The towering Space Launch System rocket has the job of lofting a vehicle called Orion into space and on its way to the moon.
Orion is designed to carry the crew around the moon and back. Myriad systems on the ship—life support, communications, navigation—will be tested with the astronauts on board.
SLS and Orion don’t have much flight experience. The vehicles last flew in 2022, when the agency completed its uncrewed Artemis I mission .
How is the mission expected to unfold?
Artemis II will begin when SLS takes off from a launchpad in Florida with Orion stacked on top of it.
The so-called upper stage of SLS will later separate from the main part of the rocket with Orion attached, and use its engine to set up the latter vehicle for a push to the moon.
After Orion separates from the upper stage, it will conduct what is called a translunar injection—the engine firing that commits Orion to soaring out to the moon.
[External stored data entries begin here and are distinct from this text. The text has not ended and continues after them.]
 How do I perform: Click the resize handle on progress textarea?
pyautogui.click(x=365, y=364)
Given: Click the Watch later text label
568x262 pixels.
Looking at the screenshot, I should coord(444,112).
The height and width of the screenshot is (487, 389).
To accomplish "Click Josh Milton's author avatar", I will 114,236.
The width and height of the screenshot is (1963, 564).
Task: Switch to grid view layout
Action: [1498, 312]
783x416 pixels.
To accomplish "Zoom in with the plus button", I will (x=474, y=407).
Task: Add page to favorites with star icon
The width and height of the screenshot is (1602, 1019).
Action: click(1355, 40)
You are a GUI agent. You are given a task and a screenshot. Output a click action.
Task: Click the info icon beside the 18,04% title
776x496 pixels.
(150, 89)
It will fly to the moon over the course of a few days and travel around its far side.
Orion will face a tough return home after speeding through space. As it hits Earth’s atmosphere, Orion will be flying at 25,000 miles an hour and face temperatures of 5,000 degrees as it slows down. The capsule is designed to land under parachutes in the Pacific Ocean, not far from San Diego.
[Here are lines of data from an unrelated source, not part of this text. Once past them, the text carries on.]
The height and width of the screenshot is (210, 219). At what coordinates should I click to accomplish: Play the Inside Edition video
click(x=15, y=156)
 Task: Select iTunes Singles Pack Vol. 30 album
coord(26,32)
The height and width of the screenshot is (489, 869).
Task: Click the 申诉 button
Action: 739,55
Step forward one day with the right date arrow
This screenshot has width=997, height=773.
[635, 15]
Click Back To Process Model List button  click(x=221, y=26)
Is it possible Artemis II will be delayed?
Yes.
For safety reasons, the agency won’t launch if certain tough weather conditions roll through the Cape Canaveral, Fla., area. Delays caused by technical problems are possible, too. NASA has other dates identified for the mission if it doesn’t begin April 1.
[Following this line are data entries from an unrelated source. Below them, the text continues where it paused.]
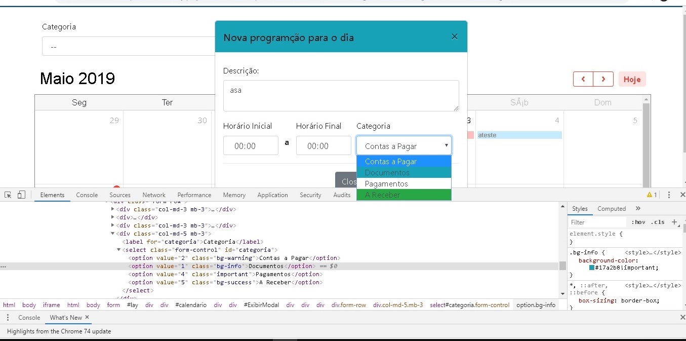
Task: Click the Horário Inicial time field
Action: [x=251, y=145]
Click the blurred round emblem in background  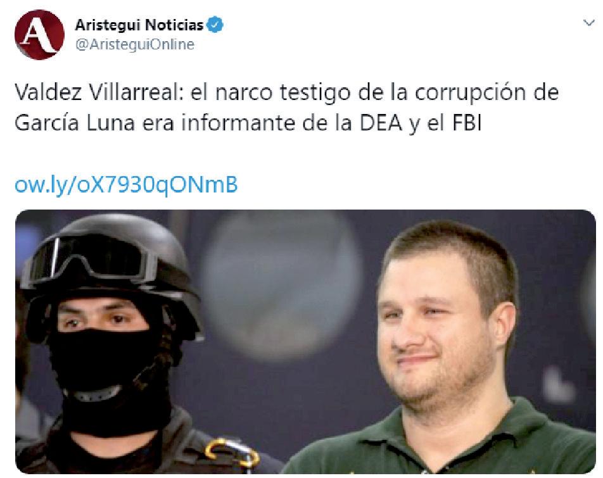pyautogui.click(x=281, y=285)
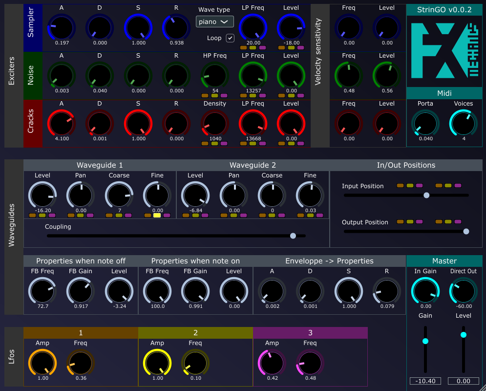This screenshot has height=391, width=486.
Task: Open the Wave type piano dropdown
Action: [x=215, y=22]
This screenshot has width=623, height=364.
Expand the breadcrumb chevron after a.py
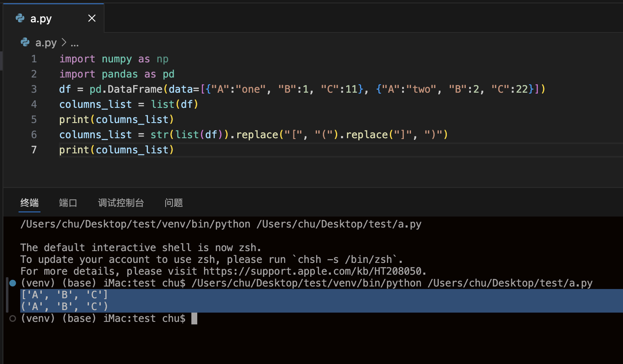[x=64, y=43]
Who are the astronauts flying on Artemis II?
The crew will be led by Wiseman, a retired Navy pilot who completed military deployments before joining NASA’s astronaut corps. He traveled to the International Space Station in 2014.
Two other astronauts will represent NASA during the mission: Glover, an experienced Navy pilot, and Koch, who began her career as an electrical engineer for the agency and once spent a year at a research station in the South Pole. Both have traveled to the space station before.
Hansen is a military pilot who joined Canada’s astronaut corps in 2009. He will be making his first trip to space.
Koch’s participation in Artemis II will mark the first time a woman has flown beyond orbits near Earth. Glover and Hansen will be the first African-American and non-American astronauts, respectively, to do the same.
What will the astronauts do during the flight?
The astronauts will evaluate how Orion flies, practice emergency procedures and capture images of the far side of the moon for scientific and exploration purposes (they may become the first humans to see parts of the far side of the lunar surface). Health-tracking projects of the astronauts are designed to inform future missions.
Those efforts will play out in Orion’s crew module, which has about two minivans worth of living area.
On board, the astronauts will spend about 30 minutes a day exercising, using a device that allows them to do dead lifts, rowing and more. Sleep will come in eight-hour stretches in hammocks.
There is a custom-made warmer for meals, with beef brisket and veggie quiche on the menu.
Each astronaut is permitted two flavored beverages a day, including coffee. The crew will hold one hourlong shared meal each day.
The Universal Waste Management System—that’s the toilet—uses air flow to pull fluid and solid waste away into containers.
What happens after Artemis II?
Assuming it goes well, NASA will march on to Artemis III, scheduled for next year. During that operation, NASA plans to launch Orion with crew members on board and have the ship practice docking with lunar-lander vehicles that Elon Musk’s SpaceX and Jeff Bezos’ Blue Origin have been developing. The rendezvous operations will occur relatively close to Earth.
NASA hopes that its contractors and the agency itself are ready to attempt one or more lunar landing missions in 2028. Many current and former spaceflight officials are skeptical that timeline is feasible.